‘What’s Become of Waring’ by Anthony Powell (1939) – 236 pages Grade: B+
“People think that because a novel’s invented, it isn’t true. Exactly the reverse is the case. Biography and memoirs can never be wholly true, since they cannot include every conceivable circumstance of what happened. The novel can do that.” – Anthony Powell
So far I’ve read three of the twelve novels that make up ‘A Dance to the Music of Time’ as well as the separate novels ‘O How the Wheel Becomes It’ and now ‘What’s Become of Waring’ by Anthony Powell. What spurred my interest in ‘What’s Become of Waring’ was an old fascinating review at Kaggsy’s Bookish Ramblings which described in detail Powell’s sly technique of allowing the reader to figure out what’s coming even before the narrator figures it out.
Anthony Powell was a writer of subtle and dry wit whose sense of humor wasn’t always readily apparent. When I was younger, I preferred writers like Evelyn Waugh or Kingsley Amis whose humor was broader and more obvious, but now I find myself returning to Powell on occasion.
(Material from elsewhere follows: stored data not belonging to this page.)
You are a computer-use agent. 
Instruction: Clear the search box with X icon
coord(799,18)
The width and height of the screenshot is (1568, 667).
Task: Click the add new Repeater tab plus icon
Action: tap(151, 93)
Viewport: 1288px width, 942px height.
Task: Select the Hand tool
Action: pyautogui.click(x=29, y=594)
“It is not what happens to people that is significant, but what they think happens to them.” – Anthony Powell
Here is the plot of ‘What’s Become of Waring’. The publishing house of Judkins & Judkins has recently found out that one of its best selling travel writers, T. T. Waring, has died. Waring “was the almost perfect exemplar of a form of wooly writing that appeals to uncritical palates”, but of whom no one with literary taste “could stomach those tinny echoes of a biblical style, much diluted with popular journalism.” Since “there is no way of proving that writing is good or bad”, Waring’s reputation as a remarkable traveler was secure.
In order to cash in on Waring’s celebrity immediately after he died, the publishers hire our narrator to research his life and write a biography. Soon our narrator, as well as we readers, discovers that travel writer T. T. Waring is a fraud.
Anthony Powell had written four novels before this one so he was quire familiar with the publishing business, and his ironic insights into the business are quite acute.
‘What’s Become of Waring’ is a novel of its time, written just before the outbreak of World War II. Somehow names like Eustace and Beryl seem out of date. Several of the scenes take place at séances which were meetings of friends who try to communicate with dead people. These séances were a quite popular entertainment in England during the 1930s.
Perhaps someday I will again pick up ‘A Dance to the Music of Time’. For now, this early Anthony Powell novel will sustain me.